▶ [TASK PROMPT]:
Nothing other than an exact copy of the records should be returned.

***** RECORD EXTRACTS

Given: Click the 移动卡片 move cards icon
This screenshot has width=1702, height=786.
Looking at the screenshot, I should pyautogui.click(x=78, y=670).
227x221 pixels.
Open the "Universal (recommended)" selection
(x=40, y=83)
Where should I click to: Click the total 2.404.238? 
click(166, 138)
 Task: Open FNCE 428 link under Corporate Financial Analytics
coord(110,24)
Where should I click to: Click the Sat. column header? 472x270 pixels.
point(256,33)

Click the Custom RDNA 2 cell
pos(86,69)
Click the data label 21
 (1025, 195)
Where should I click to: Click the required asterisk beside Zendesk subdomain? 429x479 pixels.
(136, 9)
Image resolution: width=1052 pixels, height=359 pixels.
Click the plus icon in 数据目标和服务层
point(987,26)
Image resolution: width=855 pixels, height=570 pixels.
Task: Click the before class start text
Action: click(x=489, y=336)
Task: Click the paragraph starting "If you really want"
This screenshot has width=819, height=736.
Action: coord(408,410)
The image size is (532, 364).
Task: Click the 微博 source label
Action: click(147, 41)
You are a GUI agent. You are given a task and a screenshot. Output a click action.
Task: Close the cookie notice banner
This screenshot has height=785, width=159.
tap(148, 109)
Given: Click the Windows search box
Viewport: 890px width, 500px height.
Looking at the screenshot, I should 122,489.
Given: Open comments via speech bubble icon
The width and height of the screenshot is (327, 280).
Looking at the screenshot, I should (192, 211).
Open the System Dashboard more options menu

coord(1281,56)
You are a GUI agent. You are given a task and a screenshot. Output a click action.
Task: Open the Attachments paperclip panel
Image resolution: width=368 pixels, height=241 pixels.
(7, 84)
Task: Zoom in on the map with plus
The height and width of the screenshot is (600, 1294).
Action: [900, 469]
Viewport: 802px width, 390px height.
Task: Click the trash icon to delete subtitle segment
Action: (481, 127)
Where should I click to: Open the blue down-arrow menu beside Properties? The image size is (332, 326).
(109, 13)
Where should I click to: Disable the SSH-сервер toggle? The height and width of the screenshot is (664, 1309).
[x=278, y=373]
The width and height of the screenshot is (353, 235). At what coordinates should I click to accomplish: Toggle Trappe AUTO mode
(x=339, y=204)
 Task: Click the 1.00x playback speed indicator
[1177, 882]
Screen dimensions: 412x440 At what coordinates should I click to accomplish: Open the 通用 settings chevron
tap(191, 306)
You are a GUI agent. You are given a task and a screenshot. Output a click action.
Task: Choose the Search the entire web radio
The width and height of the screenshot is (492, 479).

**********

▶ [REPLY]:
Given: Click the 移动卡片 move cards icon
This screenshot has width=1702, height=786.
Looking at the screenshot, I should pyautogui.click(x=78, y=670).
227x221 pixels.
Open the "Universal (recommended)" selection
(x=40, y=83)
Where should I click to: Click the total 2.404.238? 
click(166, 138)
 Task: Open FNCE 428 link under Corporate Financial Analytics
coord(110,24)
Where should I click to: Click the Sat. column header? 472x270 pixels.
point(256,33)

Click the Custom RDNA 2 cell
pos(86,69)
Click the data label 21
 (1025, 195)
Where should I click to: Click the required asterisk beside Zendesk subdomain? 429x479 pixels.
(136, 9)
Image resolution: width=1052 pixels, height=359 pixels.
Click the plus icon in 数据目标和服务层
point(987,26)
Image resolution: width=855 pixels, height=570 pixels.
Task: Click the before class start text
Action: click(x=489, y=336)
Task: Click the paragraph starting "If you really want"
This screenshot has width=819, height=736.
Action: coord(408,410)
The image size is (532, 364).
Task: Click the 微博 source label
Action: click(147, 41)
You are a GUI agent. You are given a task and a screenshot. Output a click action.
Task: Close the cookie notice banner
This screenshot has height=785, width=159.
tap(148, 109)
Given: Click the Windows search box
Viewport: 890px width, 500px height.
Looking at the screenshot, I should 122,489.
Given: Open comments via speech bubble icon
The width and height of the screenshot is (327, 280).
Looking at the screenshot, I should (192, 211).
Open the System Dashboard more options menu

coord(1281,56)
You are a GUI agent. You are given a task and a screenshot. Output a click action.
Task: Open the Attachments paperclip panel
Image resolution: width=368 pixels, height=241 pixels.
(7, 84)
Task: Zoom in on the map with plus
The height and width of the screenshot is (600, 1294).
Action: [900, 469]
Viewport: 802px width, 390px height.
Task: Click the trash icon to delete subtitle segment
Action: (481, 127)
Where should I click to: Open the blue down-arrow menu beside Properties? The image size is (332, 326).
(109, 13)
Where should I click to: Disable the SSH-сервер toggle? The height and width of the screenshot is (664, 1309).
[x=278, y=373]
The width and height of the screenshot is (353, 235). At what coordinates should I click to accomplish: Toggle Trappe AUTO mode
(x=339, y=204)
 Task: Click the 1.00x playback speed indicator
[1177, 882]
Screen dimensions: 412x440 At what coordinates should I click to accomplish: Open the 通用 settings chevron
tap(191, 306)
You are a GUI agent. You are given a task and a screenshot. Output a click action.
Task: Choose the Search the entire web radio
The width and height of the screenshot is (492, 479).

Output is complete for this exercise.